== 掲載本文

説明

非磁性金属含有プラスチックの静電分離装置及び静電分離システム並びに静電分離方法

【課題】非磁性金属含有プラスチックの粉砕物から非磁性金属を低コストかつ効率よく分離除去してプラスチック粉砕物を回収する。
【解決手段】静電気を発生させる静電気発生部と、該静電気発生部の導電体に接続された導電性連結具31、該導電性連結具31に接続されて前記静電気が帯電し、上面が傾斜面とされた帯電体35,36、及び、前記傾斜面の下辺から離間し、該下辺に対向するように横設され、前記帯電体35,36と絶縁されたアース体37,37からなる静電分離部3と、該静電分離部3の帯電体35の傾斜面に非磁性金属含有プラスチック粉砕物11を供給する供給部4とを備え、前記傾斜面に供給され、該傾斜面に沿って降下する非磁性金属含有プラスチック粉砕物11から、静電反発作用を利用して非磁性金属を分離する。

====

練習問題:
**a.** 上に掲げた静電分離装置についての本文を、一字も変えずに全文書き写すこと。
**b.** 下のレコードについて、「You are a computer-use」を含む行(その行も含む)からレコードの最後までを、1行を1つの文字列とするJSONリストの形で示すこと。この範囲の行だけを対象とし、空行と画像は入れないこと。

== データ

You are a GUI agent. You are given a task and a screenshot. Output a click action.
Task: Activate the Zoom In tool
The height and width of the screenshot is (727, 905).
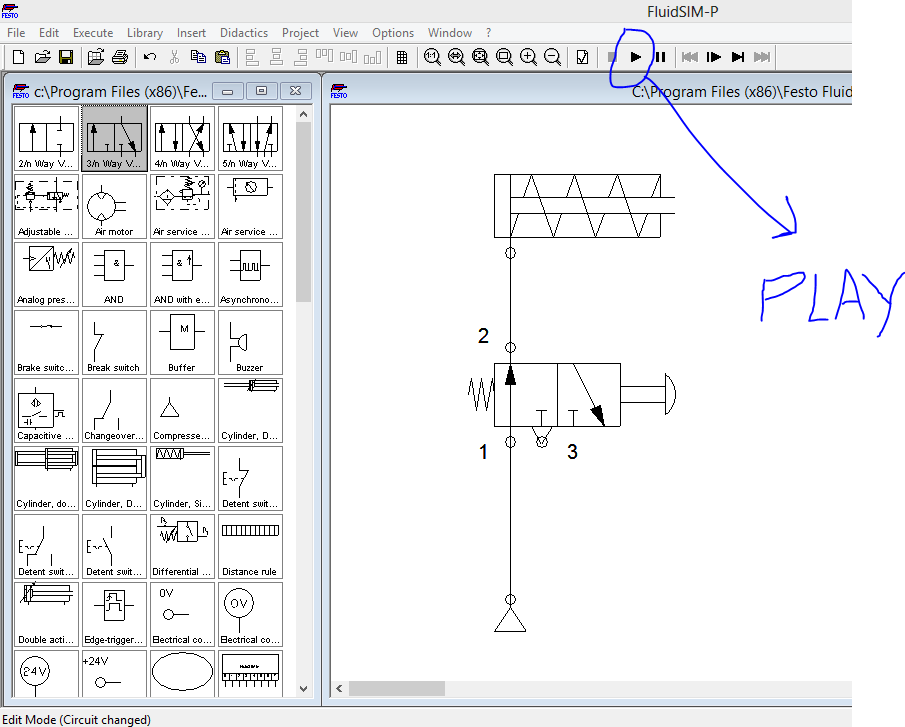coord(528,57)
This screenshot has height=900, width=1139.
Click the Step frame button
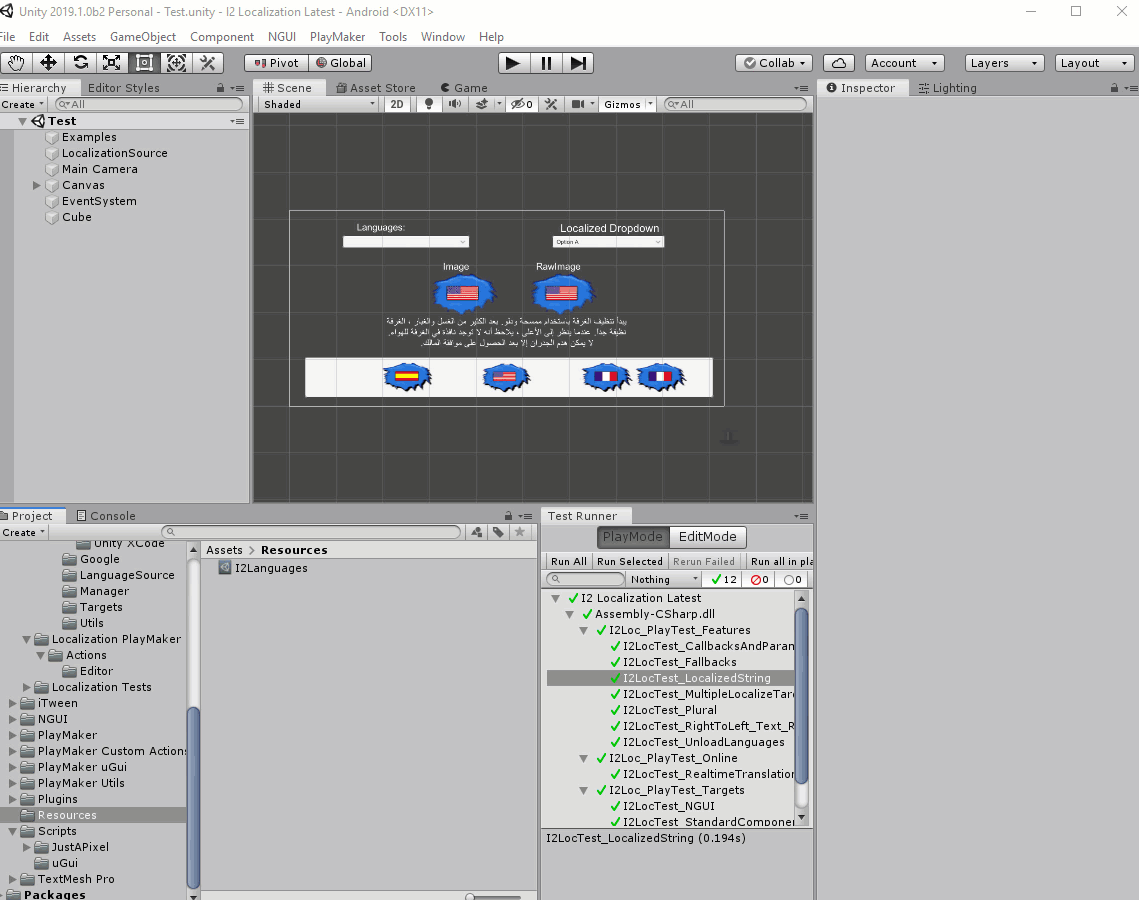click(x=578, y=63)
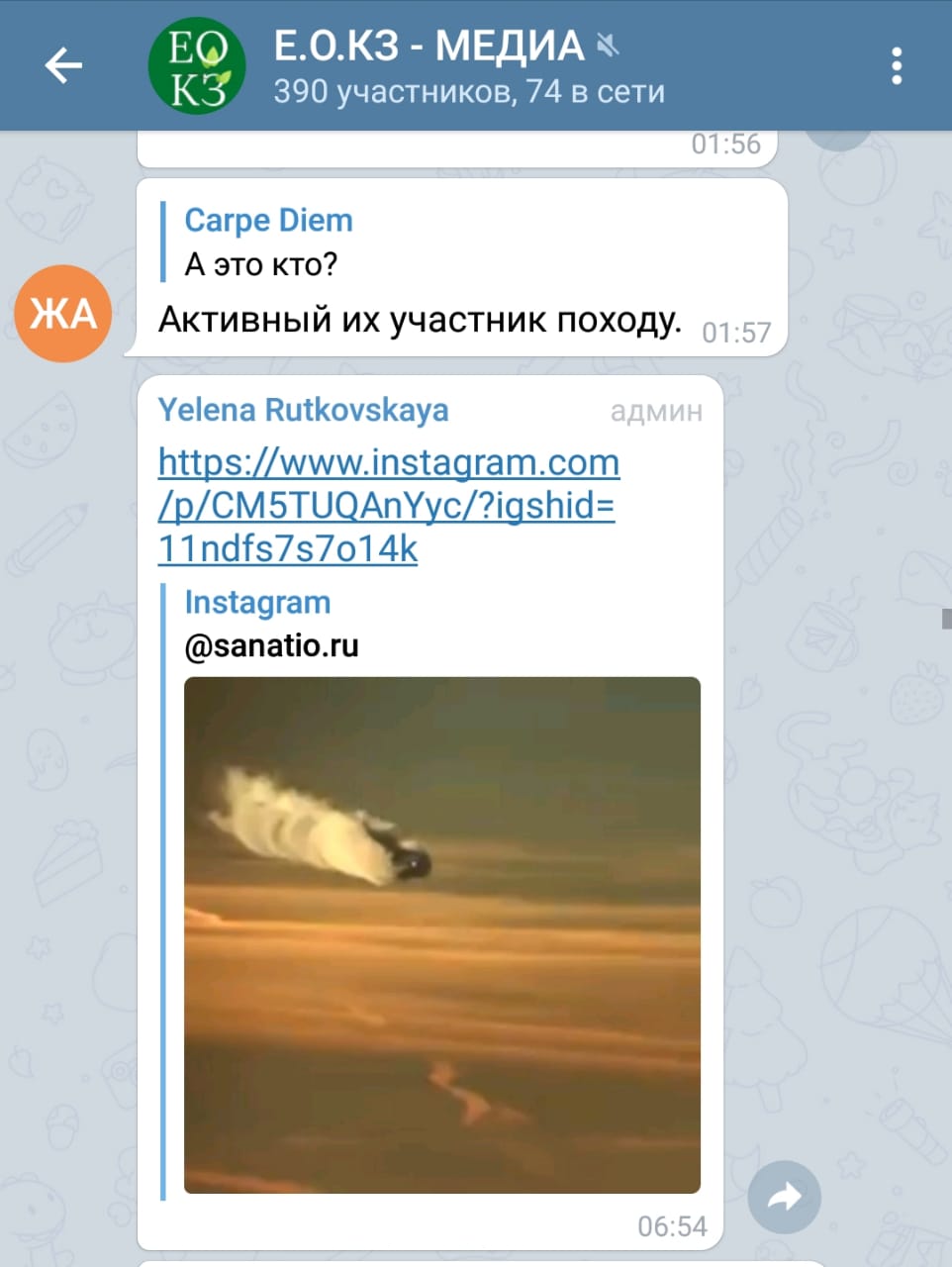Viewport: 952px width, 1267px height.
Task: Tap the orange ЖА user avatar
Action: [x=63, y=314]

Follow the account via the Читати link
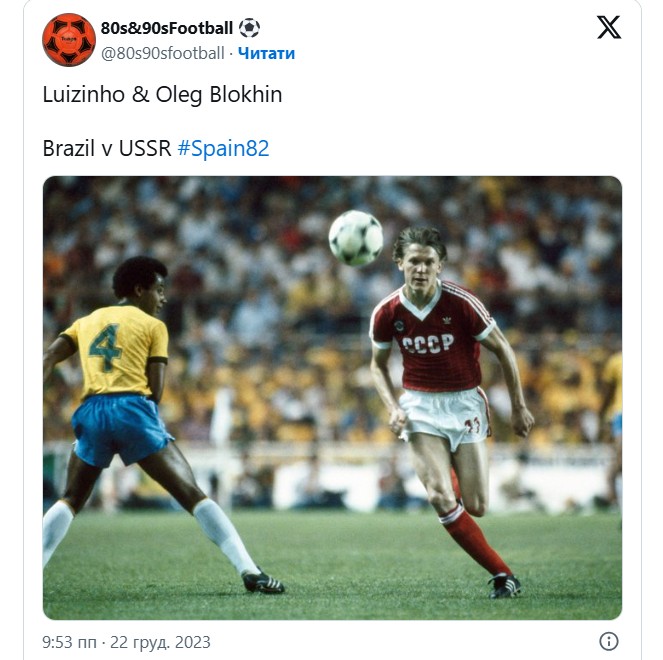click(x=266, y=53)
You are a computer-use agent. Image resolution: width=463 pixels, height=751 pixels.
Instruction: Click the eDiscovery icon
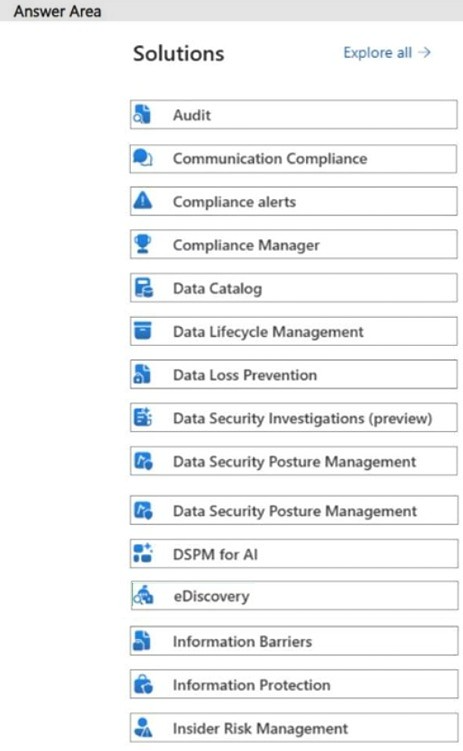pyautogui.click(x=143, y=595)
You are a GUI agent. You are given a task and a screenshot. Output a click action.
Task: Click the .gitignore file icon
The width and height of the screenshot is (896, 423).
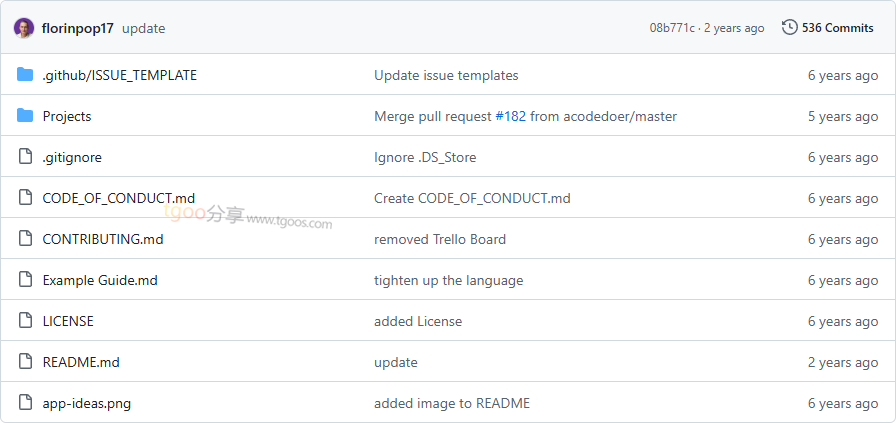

====

解答済み課題:
**a.**
説明

非磁性金属含有プラスチックの静電分離装置及び静電分離システム並びに静電分離方法

【課題】非磁性金属含有プラスチックの粉砕物から非磁性金属を低コストかつ効率よく分離除去してプラスチック粉砕物を回収する。
【解決手段】静電気を発生させる静電気発生部と、該静電気発生部の導電体に接続された導電性連結具31、該導電性連結具31に接続されて前記静電気が帯電し、上面が傾斜面とされた帯電体35,36、及び、前記傾斜面の下辺から離間し、該下辺に対向するように横設され、前記帯電体35,36と絶縁されたアース体37,37からなる静電分離部3と、該静電分離部3の帯電体35の傾斜面に非磁性金属含有プラスチック粉砕物11を供給する供給部4とを備え、前記傾斜面に供給され、該傾斜面に沿って降下する非磁性金属含有プラスチック粉砕物11から、静電反発作用を利用して非磁性金属を分離する。

**b.**
[
  "You are a computer-use agent. Image resolution: width=463 pixels, height=751 pixels.",
  "Instruction: Click the eDiscovery icon",
  "pyautogui.click(x=143, y=595)",
  "You are a GUI agent. You are given a task and a screenshot. Output a click action.",
  "Task: Click the .gitignore file icon",
  "The width and height of the screenshot is (896, 423)."
]